▸ TEXTE PRÉSENTÉ

━━━━━━━━━━━━━━━━

Mesdames et Messieurs, on peut souligner ici, et j'aimerais le faire en tant que rapporteur de la majorité, le pragmatisme de la commission fiscale. Je dis pragmatisme, car d'abord, cette commission, à l'unanimité, a été d'accord d'entrer en matière sur ce projet.
Le président. Vous prenez sur le temps de votre groupe.
M. Yvan Zweifel. Très bien, Monsieur le président ! Ce qui induit de facto une hausse d'impôts, quel que soit le plafond que nous allons décider aujourd'hui; en effet, aujourd'hui, il n'y a pas de plafond. Une majorité, et même l'unanimité de la commission est donc d'accord pour discuter d'une hausse d'impôts; mais d'une hausse évidemment modérée, et non pas avec un plafond à 500 F comme le proposait le Conseil d'Etat, ce qui est parfaitement ridicule reporté à la distance. Certains feront un lien avec les transports publics, et ils auront raison: pour l'ICC, si vous voulez déduire des frais parce que vous avez un déplacement entre votre lieu de domicile et votre lieu de travail inférieur à deux heures, vous pouvez déduire l'abonnement des TPG. On parle ici des gens qui ont une durée de déplacement supérieure à deux heures entre leur lieu de domicile et leur lieu de travail; nous faisons une analogie avec l'abonnement général CFF de deuxième classe, c'est pourquoi la majorité de la commission vous propose un plafond à 3655 F.
Je terminerai en disant qu'un plafond à 500 F serait une véritable «Genferei», une absurdité fiscale: vous verrez à la page 7 du rapport de majorité que tous les cantons, tous les cantons qui ont décidé d'appliquer un plafond le font à au moins 3000 F, voire bien au-delà. Genève, canton où les impôts sont déjà les plus élevés, aurait donc le plafond le plus bas; ceci nous paraît totalement inadmissible, et c'est pourquoi, Mesdames et Messieurs, je vous propose de voter ce PL 11685 avec un plafond à 3655 F, car c'est une solution pragmatique et raisonnable. (Applaudissements.)

━━━━━━━━━━━━━━━━

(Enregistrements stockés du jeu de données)
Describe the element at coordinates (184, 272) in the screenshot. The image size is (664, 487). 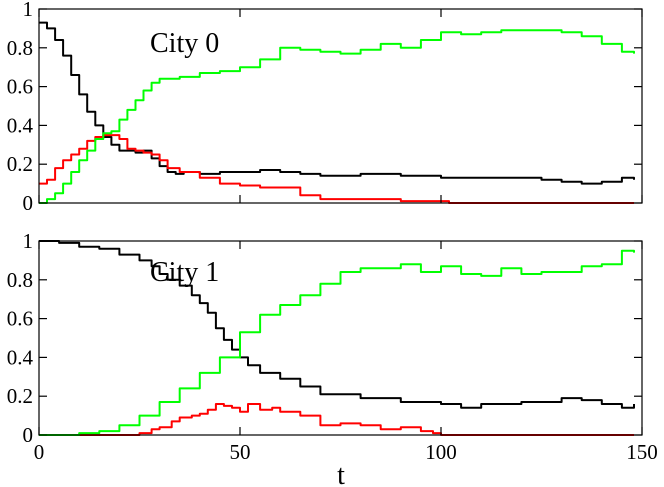
I see `panel-title-city-1: City 1` at that location.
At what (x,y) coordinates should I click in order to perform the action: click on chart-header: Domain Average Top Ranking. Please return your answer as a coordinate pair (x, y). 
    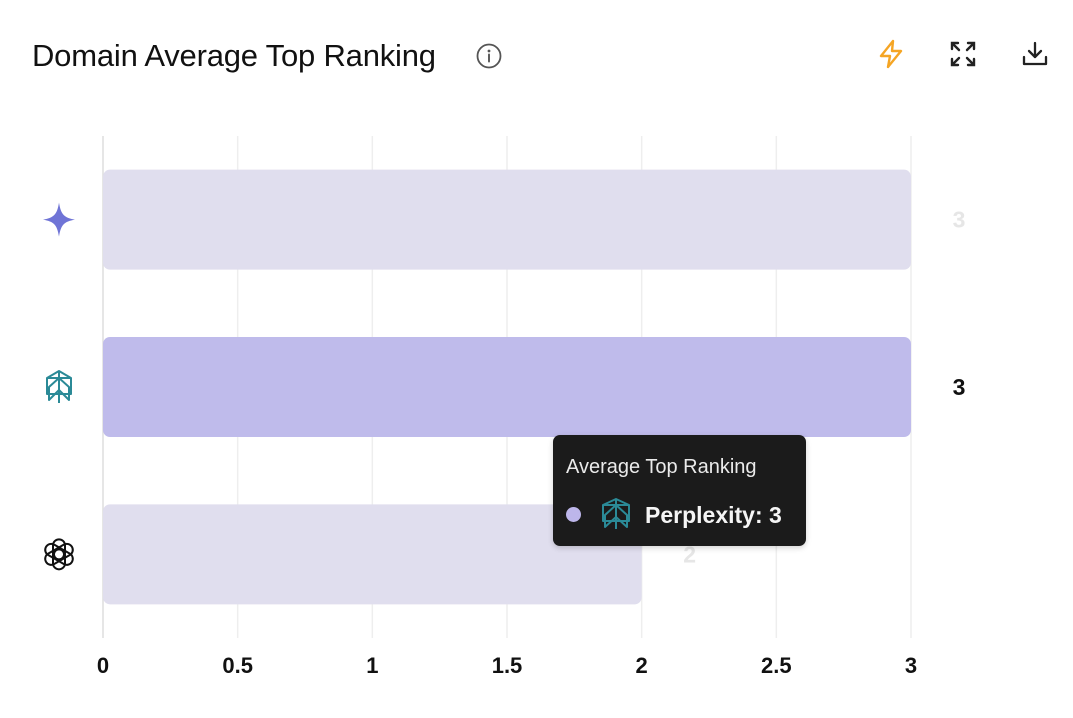
    Looking at the image, I should click on (542, 56).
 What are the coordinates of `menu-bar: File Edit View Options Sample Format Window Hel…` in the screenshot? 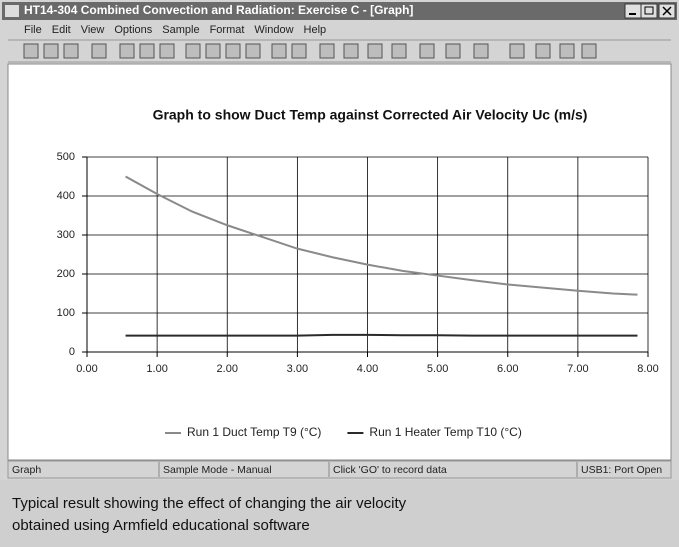 It's located at (175, 30).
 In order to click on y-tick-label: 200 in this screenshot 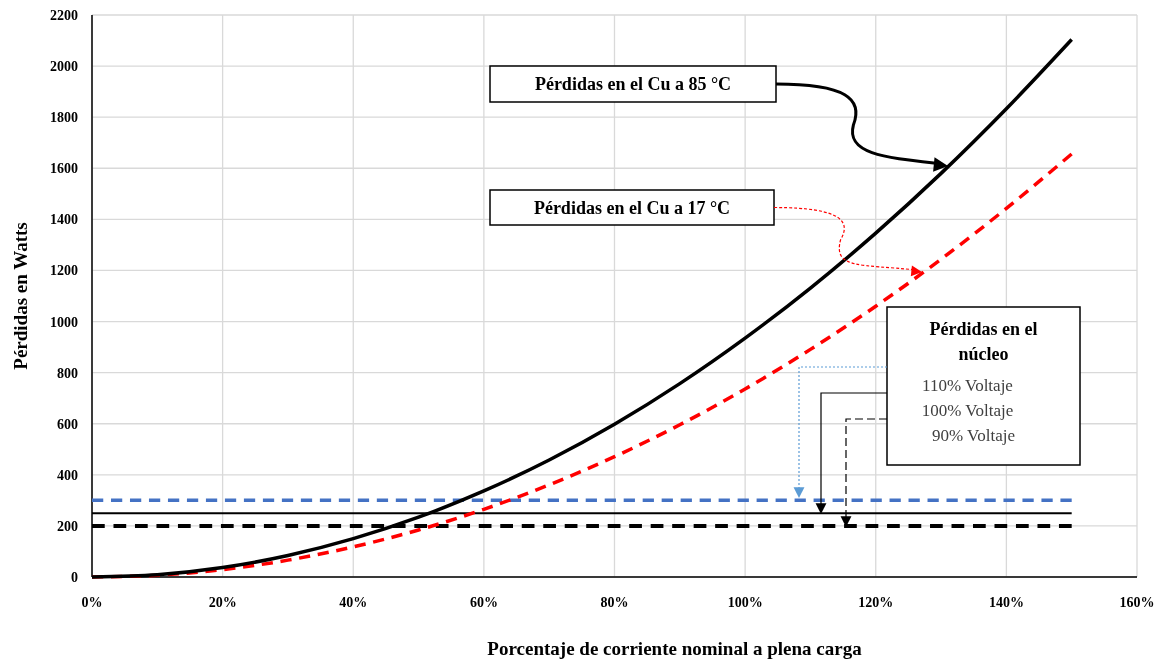, I will do `click(68, 526)`.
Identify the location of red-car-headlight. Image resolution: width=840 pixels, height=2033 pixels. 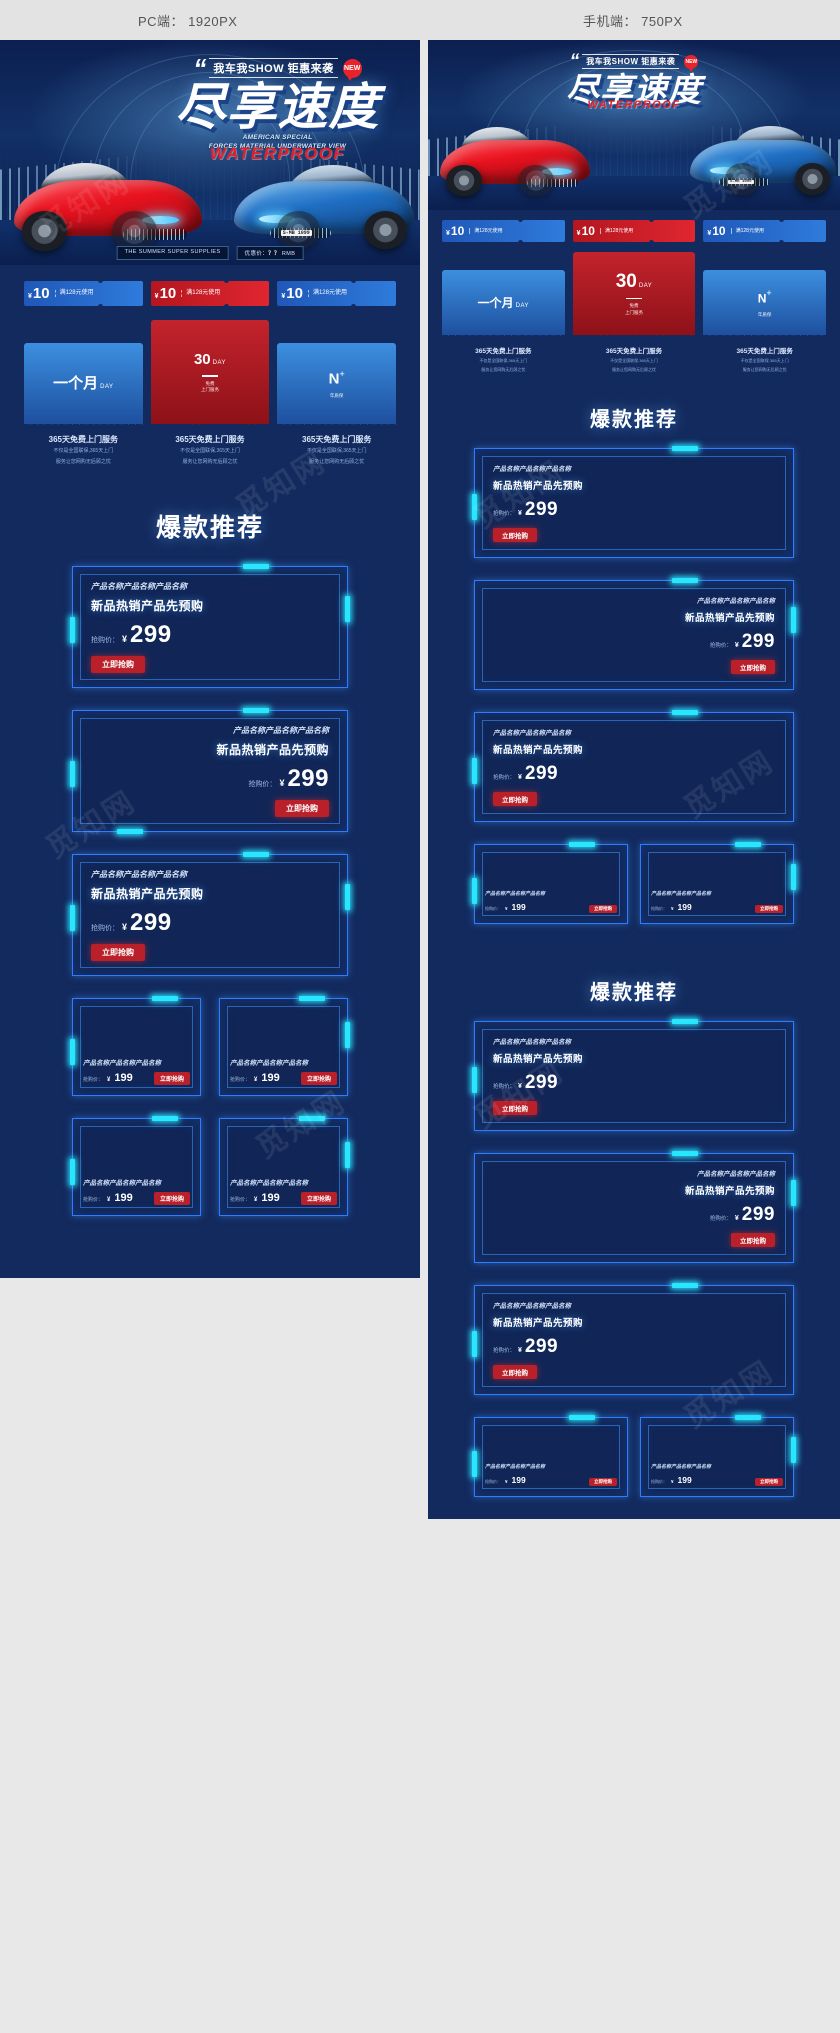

━━━━━━━━━━━━━━━━

▸ TÂCHES À EFFECTUER
1 – Recopie le passage du débat sur le plafond des frais de déplacement qui commence par « Mesdames et Messieurs, on » et se poursuit jusqu'à « de votre groupe. ».
2 – Réécris les enregistrements depuis leur début jusqu'à la ligne contenant « at that location. » incluse, en remplaçant « screenshot » par « capture » sans rien modifier d'autre. Laisse les images de côté.
Le texte et les enregistrements n'ont pas la même origine.

▸ RÉSULTATS DANS L'ORDRE
1 –
Mesdames et Messieurs, on peut souligner ici, et j'aimerais le faire en tant que rapporteur de la majorité, le pragmatisme de la commission fiscale. Je dis pragmatisme, car d'abord, cette commission, à l'unanimité, a été d'accord d'entrer en matière sur ce projet.
Le président. Vous prenez sur le temps de votre groupe.

2 –
Describe the element at coordinates (184, 272) in the capture. The image size is (664, 487). 
I see `panel-title-city-1: City 1` at that location.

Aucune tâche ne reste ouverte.